* start *
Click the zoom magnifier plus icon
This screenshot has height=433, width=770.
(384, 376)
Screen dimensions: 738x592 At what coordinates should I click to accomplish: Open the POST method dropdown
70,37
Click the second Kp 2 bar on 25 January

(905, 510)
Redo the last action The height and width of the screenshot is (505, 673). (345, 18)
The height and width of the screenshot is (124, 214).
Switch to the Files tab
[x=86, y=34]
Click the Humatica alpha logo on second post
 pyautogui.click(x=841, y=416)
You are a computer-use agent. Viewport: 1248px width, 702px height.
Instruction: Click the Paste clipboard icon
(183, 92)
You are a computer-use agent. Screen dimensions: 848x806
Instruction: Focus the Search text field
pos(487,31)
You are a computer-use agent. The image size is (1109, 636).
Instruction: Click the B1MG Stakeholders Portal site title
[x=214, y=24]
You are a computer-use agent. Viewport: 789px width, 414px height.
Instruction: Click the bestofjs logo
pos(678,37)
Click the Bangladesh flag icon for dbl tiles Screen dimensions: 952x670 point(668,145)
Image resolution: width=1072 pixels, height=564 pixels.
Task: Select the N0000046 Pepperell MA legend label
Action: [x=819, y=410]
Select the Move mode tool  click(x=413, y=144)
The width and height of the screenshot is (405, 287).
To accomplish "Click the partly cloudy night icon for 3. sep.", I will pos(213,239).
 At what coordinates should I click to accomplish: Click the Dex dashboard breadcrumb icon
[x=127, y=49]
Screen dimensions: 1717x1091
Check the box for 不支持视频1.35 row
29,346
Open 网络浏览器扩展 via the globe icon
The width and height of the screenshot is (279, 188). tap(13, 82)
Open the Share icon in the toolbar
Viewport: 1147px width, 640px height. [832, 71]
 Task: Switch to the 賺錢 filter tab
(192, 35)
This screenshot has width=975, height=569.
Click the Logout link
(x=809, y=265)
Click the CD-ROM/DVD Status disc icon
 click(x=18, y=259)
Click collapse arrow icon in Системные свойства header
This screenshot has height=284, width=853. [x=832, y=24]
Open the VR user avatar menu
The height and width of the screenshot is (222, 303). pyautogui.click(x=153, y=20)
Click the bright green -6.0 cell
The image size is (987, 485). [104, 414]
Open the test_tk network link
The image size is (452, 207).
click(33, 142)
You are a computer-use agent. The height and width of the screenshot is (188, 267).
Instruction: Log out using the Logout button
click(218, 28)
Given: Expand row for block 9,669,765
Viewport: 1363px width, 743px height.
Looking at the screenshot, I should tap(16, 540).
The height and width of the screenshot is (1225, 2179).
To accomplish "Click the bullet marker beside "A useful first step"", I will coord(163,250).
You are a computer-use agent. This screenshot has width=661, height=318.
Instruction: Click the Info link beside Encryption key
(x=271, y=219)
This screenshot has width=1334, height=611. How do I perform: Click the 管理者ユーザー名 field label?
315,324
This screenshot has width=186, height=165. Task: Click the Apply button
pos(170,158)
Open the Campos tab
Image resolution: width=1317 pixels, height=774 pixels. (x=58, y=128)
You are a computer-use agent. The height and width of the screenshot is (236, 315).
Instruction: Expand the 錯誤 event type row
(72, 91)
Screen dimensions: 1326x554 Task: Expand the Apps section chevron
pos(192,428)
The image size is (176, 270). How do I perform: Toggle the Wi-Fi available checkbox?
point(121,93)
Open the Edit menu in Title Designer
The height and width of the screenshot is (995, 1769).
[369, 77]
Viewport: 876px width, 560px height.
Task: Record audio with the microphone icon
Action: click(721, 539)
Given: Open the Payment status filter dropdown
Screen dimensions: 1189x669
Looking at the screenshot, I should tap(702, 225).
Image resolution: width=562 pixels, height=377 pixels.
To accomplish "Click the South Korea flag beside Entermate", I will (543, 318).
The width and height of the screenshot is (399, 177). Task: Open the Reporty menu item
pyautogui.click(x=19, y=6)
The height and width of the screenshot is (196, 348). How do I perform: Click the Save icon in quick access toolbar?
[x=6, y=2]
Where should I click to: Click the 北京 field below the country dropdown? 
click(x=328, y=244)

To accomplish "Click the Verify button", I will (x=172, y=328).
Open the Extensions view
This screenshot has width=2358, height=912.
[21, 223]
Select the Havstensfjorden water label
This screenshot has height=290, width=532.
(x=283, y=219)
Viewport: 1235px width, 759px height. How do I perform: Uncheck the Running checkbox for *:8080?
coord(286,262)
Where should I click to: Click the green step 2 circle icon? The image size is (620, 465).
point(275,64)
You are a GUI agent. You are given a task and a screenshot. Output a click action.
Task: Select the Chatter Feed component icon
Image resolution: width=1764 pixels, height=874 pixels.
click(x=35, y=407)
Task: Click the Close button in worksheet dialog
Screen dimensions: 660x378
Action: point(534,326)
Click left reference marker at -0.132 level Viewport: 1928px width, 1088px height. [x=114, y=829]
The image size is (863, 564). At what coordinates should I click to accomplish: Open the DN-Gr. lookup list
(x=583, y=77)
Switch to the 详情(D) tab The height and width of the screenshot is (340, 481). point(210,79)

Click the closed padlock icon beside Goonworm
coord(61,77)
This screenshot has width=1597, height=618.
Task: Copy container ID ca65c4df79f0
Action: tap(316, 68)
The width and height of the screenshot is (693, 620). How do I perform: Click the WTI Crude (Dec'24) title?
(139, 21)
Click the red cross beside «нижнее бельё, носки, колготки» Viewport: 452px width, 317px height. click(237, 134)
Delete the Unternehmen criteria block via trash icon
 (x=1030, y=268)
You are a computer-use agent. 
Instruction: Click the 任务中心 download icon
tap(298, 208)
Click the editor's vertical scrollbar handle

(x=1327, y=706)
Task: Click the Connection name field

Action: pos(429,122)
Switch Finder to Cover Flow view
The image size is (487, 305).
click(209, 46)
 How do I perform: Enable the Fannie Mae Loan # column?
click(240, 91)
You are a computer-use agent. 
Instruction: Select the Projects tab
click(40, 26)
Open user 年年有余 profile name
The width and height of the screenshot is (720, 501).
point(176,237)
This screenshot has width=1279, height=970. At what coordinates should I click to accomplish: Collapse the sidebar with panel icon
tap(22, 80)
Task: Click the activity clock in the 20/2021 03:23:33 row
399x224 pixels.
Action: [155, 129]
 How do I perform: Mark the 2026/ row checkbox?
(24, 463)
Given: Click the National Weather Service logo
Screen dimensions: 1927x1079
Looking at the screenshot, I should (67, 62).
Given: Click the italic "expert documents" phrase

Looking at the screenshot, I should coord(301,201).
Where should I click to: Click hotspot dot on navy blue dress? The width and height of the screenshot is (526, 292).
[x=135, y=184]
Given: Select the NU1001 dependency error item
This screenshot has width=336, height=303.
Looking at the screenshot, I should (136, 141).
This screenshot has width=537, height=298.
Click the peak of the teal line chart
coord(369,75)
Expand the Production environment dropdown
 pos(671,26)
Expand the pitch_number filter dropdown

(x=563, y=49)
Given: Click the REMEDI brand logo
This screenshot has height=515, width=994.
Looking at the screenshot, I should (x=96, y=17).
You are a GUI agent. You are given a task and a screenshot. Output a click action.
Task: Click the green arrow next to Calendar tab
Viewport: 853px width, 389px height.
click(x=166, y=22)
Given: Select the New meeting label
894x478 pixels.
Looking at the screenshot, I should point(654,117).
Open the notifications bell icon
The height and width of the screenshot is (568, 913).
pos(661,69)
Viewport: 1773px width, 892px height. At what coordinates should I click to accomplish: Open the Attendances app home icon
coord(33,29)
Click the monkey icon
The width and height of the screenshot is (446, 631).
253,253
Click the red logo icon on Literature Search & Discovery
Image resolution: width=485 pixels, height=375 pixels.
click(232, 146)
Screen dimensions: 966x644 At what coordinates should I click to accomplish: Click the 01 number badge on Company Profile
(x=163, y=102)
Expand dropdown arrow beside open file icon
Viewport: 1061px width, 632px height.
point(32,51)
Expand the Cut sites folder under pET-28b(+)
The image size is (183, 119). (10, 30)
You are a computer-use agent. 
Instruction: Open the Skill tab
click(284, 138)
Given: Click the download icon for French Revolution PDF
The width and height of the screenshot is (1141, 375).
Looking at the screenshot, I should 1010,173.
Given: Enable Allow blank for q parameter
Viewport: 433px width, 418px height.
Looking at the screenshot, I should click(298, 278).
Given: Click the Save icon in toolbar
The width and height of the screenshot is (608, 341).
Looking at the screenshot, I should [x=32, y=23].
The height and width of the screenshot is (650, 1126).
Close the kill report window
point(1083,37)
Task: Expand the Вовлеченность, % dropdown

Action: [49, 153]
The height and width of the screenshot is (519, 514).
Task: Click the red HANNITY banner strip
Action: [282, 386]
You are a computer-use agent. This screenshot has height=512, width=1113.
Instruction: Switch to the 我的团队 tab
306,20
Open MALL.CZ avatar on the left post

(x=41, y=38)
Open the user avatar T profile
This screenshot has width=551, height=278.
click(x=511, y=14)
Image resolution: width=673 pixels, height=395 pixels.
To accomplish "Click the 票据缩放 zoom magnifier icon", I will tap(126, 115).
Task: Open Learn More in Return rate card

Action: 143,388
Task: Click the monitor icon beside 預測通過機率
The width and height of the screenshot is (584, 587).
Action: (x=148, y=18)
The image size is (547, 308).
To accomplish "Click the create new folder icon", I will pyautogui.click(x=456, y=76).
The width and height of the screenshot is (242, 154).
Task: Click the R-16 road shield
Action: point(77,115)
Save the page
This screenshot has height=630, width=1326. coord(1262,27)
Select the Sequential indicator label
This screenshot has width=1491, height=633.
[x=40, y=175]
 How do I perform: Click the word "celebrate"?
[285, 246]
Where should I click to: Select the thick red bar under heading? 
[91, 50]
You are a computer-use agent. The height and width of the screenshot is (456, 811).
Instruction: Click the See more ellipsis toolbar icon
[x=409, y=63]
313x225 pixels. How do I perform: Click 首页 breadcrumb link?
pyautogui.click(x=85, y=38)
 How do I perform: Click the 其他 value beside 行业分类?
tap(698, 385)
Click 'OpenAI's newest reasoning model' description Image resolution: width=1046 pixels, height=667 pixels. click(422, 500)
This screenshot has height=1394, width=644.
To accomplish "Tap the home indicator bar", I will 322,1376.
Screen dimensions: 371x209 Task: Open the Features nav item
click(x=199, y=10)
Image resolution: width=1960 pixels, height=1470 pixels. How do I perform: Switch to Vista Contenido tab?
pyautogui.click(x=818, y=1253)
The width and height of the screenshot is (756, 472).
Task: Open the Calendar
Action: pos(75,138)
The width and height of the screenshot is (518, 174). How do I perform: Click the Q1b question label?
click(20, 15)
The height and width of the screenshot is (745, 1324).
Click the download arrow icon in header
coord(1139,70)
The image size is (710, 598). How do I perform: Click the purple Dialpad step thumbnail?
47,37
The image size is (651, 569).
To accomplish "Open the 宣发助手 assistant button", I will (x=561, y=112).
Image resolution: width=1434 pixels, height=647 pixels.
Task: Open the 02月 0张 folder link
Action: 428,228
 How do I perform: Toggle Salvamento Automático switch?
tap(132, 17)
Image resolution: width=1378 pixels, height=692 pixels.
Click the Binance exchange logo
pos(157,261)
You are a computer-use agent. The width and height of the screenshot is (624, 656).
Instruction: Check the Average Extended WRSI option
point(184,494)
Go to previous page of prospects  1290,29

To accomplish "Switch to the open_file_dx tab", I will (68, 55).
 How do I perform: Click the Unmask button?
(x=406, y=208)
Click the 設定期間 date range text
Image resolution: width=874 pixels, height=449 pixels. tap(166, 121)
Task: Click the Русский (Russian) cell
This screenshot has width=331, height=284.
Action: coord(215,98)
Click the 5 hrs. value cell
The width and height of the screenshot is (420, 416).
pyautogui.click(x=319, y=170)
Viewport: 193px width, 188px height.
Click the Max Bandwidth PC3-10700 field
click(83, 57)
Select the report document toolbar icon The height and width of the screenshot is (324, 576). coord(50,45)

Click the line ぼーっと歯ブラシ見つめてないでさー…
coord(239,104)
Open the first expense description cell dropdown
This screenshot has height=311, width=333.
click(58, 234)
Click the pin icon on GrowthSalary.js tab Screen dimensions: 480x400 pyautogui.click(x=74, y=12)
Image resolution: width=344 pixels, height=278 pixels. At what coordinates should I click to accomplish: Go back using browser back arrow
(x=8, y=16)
* end *
Turn the stretch from the line containing "Click the pin" through the end of the items into a numbered list, dropping any blank lines.

1. Click the pin icon on GrowthSalary.js tab Screen dimensions: 480x400 pyautogui.click(x=74, y=12)
2. Image resolution: width=344 pixels, height=278 pixels. At what coordinates should I click to accomplish: Go back using browser back arrow
3. (x=8, y=16)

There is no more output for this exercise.